● Work instruction
Because the material must match the original, reproduce every line of it exactly.

● Data to process
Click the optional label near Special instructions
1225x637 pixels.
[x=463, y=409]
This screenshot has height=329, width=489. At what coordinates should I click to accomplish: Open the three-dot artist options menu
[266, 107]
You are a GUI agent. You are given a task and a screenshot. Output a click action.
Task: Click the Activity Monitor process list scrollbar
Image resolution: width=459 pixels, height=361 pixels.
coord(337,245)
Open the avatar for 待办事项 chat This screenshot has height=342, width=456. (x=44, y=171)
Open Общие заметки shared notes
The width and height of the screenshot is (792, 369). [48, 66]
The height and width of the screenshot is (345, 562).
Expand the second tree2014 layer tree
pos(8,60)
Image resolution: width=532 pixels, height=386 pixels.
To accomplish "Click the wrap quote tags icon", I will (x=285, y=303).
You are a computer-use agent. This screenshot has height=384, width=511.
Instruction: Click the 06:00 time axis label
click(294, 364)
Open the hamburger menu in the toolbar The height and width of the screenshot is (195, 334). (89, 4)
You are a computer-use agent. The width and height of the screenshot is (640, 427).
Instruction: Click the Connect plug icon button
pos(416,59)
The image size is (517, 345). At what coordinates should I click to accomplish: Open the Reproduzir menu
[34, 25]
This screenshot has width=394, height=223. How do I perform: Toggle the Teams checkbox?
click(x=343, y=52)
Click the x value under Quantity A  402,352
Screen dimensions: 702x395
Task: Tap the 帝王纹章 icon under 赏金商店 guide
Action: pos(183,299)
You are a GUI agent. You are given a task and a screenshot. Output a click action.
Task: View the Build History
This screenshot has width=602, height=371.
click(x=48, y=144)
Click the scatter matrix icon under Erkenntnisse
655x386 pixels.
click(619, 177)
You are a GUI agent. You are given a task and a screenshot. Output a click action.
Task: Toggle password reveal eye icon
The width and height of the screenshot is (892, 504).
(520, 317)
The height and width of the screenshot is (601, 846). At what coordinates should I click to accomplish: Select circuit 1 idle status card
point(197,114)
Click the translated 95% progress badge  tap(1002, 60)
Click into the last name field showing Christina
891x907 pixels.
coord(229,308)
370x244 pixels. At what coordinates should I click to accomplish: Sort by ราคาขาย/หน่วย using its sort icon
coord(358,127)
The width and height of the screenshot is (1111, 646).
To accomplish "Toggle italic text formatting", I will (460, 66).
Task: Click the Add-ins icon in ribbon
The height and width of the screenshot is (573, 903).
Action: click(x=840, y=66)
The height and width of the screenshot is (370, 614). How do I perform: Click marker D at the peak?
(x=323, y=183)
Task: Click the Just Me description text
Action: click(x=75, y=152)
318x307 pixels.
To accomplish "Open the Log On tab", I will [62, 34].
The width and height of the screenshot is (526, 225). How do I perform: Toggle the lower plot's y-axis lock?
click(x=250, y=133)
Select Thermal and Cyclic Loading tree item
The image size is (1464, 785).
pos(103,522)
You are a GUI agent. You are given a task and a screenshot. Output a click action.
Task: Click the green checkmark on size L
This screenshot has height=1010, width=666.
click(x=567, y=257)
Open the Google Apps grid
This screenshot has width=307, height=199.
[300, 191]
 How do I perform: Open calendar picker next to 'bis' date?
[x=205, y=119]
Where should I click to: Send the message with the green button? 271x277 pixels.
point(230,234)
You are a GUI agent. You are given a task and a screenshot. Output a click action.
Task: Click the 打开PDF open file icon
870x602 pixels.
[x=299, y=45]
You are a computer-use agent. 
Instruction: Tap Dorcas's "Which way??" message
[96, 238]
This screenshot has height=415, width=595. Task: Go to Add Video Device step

● Result for this exercise
Click the optional label near Special instructions
1225x637 pixels.
[x=463, y=409]
This screenshot has height=329, width=489. At what coordinates should I click to accomplish: Open the three-dot artist options menu
[266, 107]
You are a GUI agent. You are given a task and a screenshot. Output a click action.
Task: Click the Activity Monitor process list scrollbar
Image resolution: width=459 pixels, height=361 pixels.
coord(337,245)
Open the avatar for 待办事项 chat This screenshot has height=342, width=456. (x=44, y=171)
Open Общие заметки shared notes
The width and height of the screenshot is (792, 369). [48, 66]
The height and width of the screenshot is (345, 562).
Expand the second tree2014 layer tree
pos(8,60)
Image resolution: width=532 pixels, height=386 pixels.
To accomplish "Click the wrap quote tags icon", I will (x=285, y=303).
You are a computer-use agent. This screenshot has height=384, width=511.
Instruction: Click the 06:00 time axis label
click(294, 364)
Open the hamburger menu in the toolbar The height and width of the screenshot is (195, 334). (89, 4)
You are a computer-use agent. The width and height of the screenshot is (640, 427).
Instruction: Click the Connect plug icon button
pos(416,59)
The image size is (517, 345). At what coordinates should I click to accomplish: Open the Reproduzir menu
[34, 25]
This screenshot has width=394, height=223. How do I perform: Toggle the Teams checkbox?
click(x=343, y=52)
Click the x value under Quantity A  402,352
Screen dimensions: 702x395
Task: Tap the 帝王纹章 icon under 赏金商店 guide
Action: pos(183,299)
You are a GUI agent. You are given a task and a screenshot. Output a click action.
Task: View the Build History
This screenshot has width=602, height=371.
click(x=48, y=144)
Click the scatter matrix icon under Erkenntnisse
655x386 pixels.
click(619, 177)
You are a GUI agent. You are given a task and a screenshot. Output a click action.
Task: Toggle password reveal eye icon
The width and height of the screenshot is (892, 504).
(520, 317)
The height and width of the screenshot is (601, 846). At what coordinates should I click to accomplish: Select circuit 1 idle status card
point(197,114)
Click the translated 95% progress badge  tap(1002, 60)
Click into the last name field showing Christina
891x907 pixels.
coord(229,308)
370x244 pixels. At what coordinates should I click to accomplish: Sort by ราคาขาย/หน่วย using its sort icon
coord(358,127)
The width and height of the screenshot is (1111, 646).
To accomplish "Toggle italic text formatting", I will (460, 66).
Task: Click the Add-ins icon in ribbon
The height and width of the screenshot is (573, 903).
Action: click(x=840, y=66)
The height and width of the screenshot is (370, 614). How do I perform: Click marker D at the peak?
(x=323, y=183)
Task: Click the Just Me description text
Action: click(x=75, y=152)
318x307 pixels.
To accomplish "Open the Log On tab", I will [62, 34].
The width and height of the screenshot is (526, 225). How do I perform: Toggle the lower plot's y-axis lock?
click(x=250, y=133)
Select Thermal and Cyclic Loading tree item
The image size is (1464, 785).
pos(103,522)
You are a GUI agent. You are given a task and a screenshot. Output a click action.
Task: Click the green checkmark on size L
This screenshot has height=1010, width=666.
click(x=567, y=257)
Open the Google Apps grid
This screenshot has width=307, height=199.
[300, 191]
 How do I perform: Open calendar picker next to 'bis' date?
[x=205, y=119]
Where should I click to: Send the message with the green button? 271x277 pixels.
point(230,234)
You are a GUI agent. You are given a task and a screenshot. Output a click action.
Task: Click the 打开PDF open file icon
870x602 pixels.
[x=299, y=45]
You are a computer-use agent. 
Instruction: Tap Dorcas's "Which way??" message
[96, 238]
This screenshot has height=415, width=595. Task: Go to Add Video Device step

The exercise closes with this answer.